Langsung ke konten utama

Catatan Penulis


        Seniorku pernah mengatakan sepeti ini, “menulis buku itu sama halnya seperti seni menciptakan lagu maupun melukis diatas kanvas”, maksudnya disini tentu saja setiap karya seni harus memiliki pesan dan emosi agar bisa dirasakan oleh orang yang melihatnya, mendengarkannya, maupun membacanya. Kalau boleh jujur, aku tidak pernah menulis jika dalam kondisi mental yang baik-baik saja.
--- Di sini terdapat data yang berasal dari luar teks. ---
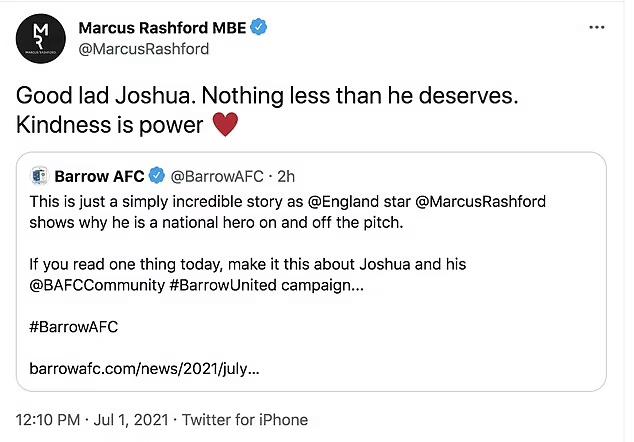Viewport: 634px width, 442px height.
Task: Click the #BarrowAFC hashtag
Action: [74, 326]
Aku adalah tipekal orang yang mudah sekali marah, mudah merasa tertekan, dan merasa rendah diri namun kesulitan untuk mengekspresikan emosiku dengan jujur. Saat menulis, aku merasa beban yang ada dipundakku sedikit berkurang. Aku suka sekali menceritakan kisah hidupku yang terkadang salah jalur kemudian menuntun diriku sendiri untuk berpikir lebih baik dan positif. Hanya saja tidak dipungkiri kalau aku terkadang juga merasa tertekan saat membagikan tulisanku. Aku seperti terbelenggu dengan perasaan takut dan khawatir jika suatu saat nanti orang yang mengenalku mulai berpikir bahwa  ternyata ikhda shifa tidak sebaik tulisannya. “Aku benci sebuah label”.
Tapi

        Setelah membaca kutipan buku “The power of language” kekhawatiranku mulai berubah. Aku mulai memahami bahwa kunci dari pengembangan diri bukanlah menjadi orang baik dimata masyarakat melainkan lebih memahami “diriku dengan lebih tulus dan terus tumbuh dengan nyaman”. Sesungguhnya saat kita mengalami peristiwa buruk, otak kita sendiri memiliki kemampuan untuk menemukan solusi, hanya saja kita malah membiarkan perasaan buruk itu berlarut-larut dan menyebabkan diri kita berpikir bahwa kitalah manusia yang paling menderita di dunia ini. Jadi “brene brown dalam bukunya yang berjudul tak apa-apa tak sempurna “menyarankan pembacanya untuk lebih fokus kepada penyebab dibandingkan cara. Kita tentu tahu penyebab utama kebodohan adalah malas belajar. Namun setip individu punya penyebab yang berbeda “ada anak yang tidak suka belajar karena gurunya menyebalkan, dibully oleh teman-temannya, atau kurang bisa fokus memahami sesutu”. Maka dari itu menemukan penyebab dan cara yang paling cocok untuk memperbaiki diri akan memudahkan kita mencapai kepuasan yang akan menuntun kita untuk lebih mencintai diri kita sendiri.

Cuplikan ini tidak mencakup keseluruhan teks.